EEG showed electrical activity. Two days after admission he was determined to be "brain dead" per neurology. During an apnea test, no breathing was observed.
It didn't matter that there was brain wave activity and that his heart was beating 100,000 times per day and that circulation and respiration were occurring with support from the ventilator.

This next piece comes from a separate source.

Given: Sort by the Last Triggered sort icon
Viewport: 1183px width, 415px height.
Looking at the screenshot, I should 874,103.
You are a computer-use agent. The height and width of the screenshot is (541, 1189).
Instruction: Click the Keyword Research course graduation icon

Michael's relatives were assured that the determination of "brain death" was done in accordance with the hospital policy of certification of death by neurological criteria, which is patterned after, and consistent with, the New York State Department of Health and New York State Task Force on Life & the Law "Guidelines for Determining Brain Death," published November 2011. In this document "brain death" is defined as "irreversible loss of all function of the brain, including the brain stem. The three essential findings are coma, absence of brainstem reflexes and apnea." It was determined by a neurologist, an intensivist, and a hospitalist that there were no "confounding clinical circumstances." Under New York State law, Michael was determined to be "brain-dead" and was legally dead.

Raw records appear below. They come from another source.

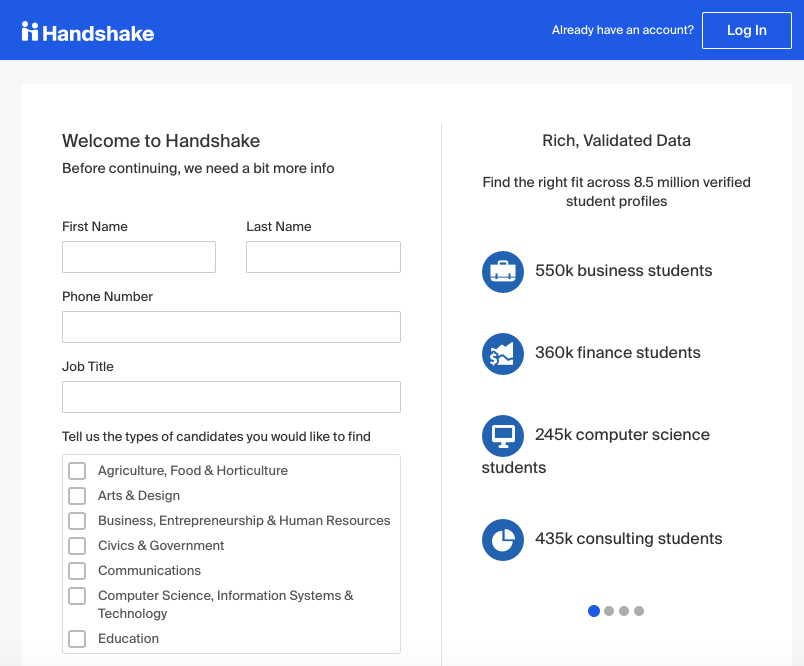Screen dimensions: 804x666
Task: Select Civics & Government candidates
Action: [77, 545]
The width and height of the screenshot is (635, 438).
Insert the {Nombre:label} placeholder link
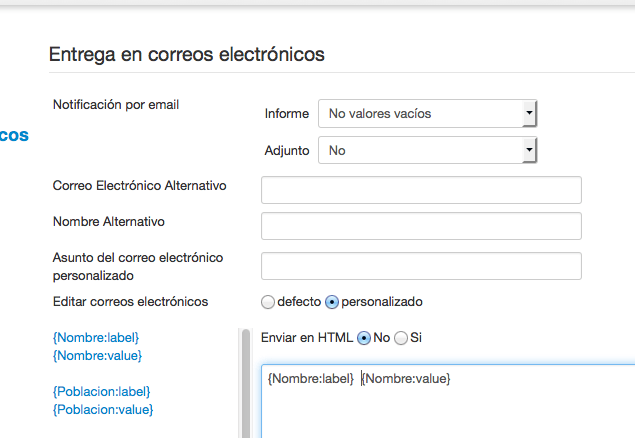pyautogui.click(x=96, y=338)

A Catholic priest, chairman of the Ethics Committee at the hospital, volunteered that the hospital operated in accordance with the Ethical and Religious Directives for Catholic Health Care Services of the United States Catholic Conferences of Bishops. This man was legally "brain dead" and ventilator support of the vital activity of respiration would be stopped at a precise hour and Do Not Resuscitate (DNR), which was already in place over the objection of the relatives, would be carried out. The ventilator was then taken away at the precise hour, even though Michael's relatives strongly objected. Prior to removal of the ventilator, Michael's heart was beating; blood pressure was normal. Michael had respiration supported by a ventilator that pushed air in. Michael had to exhale the air out before the ventilator could push the air in again. A ventilator can push air into a cadaver, also known as a corpse, but quickly after death, the air will not and cannot come out of a cadaver.
True death was imposed on Michael. The Uniform Determination of Death Act (UDDA) includes "irreversible cessation of all functions of the entire brain, including the brainstem." Note that the word "functions" is plural. The Guidelines in New York, however, include "total and irreversible loss of all brain function, including the brainstem." Thus, in New York the singular "function” is stated, instead of the plural "functions." The brain has many functions, but what is the single function that is all brain function in New York? There is no single function of the entire brain. (Emphasis mine.)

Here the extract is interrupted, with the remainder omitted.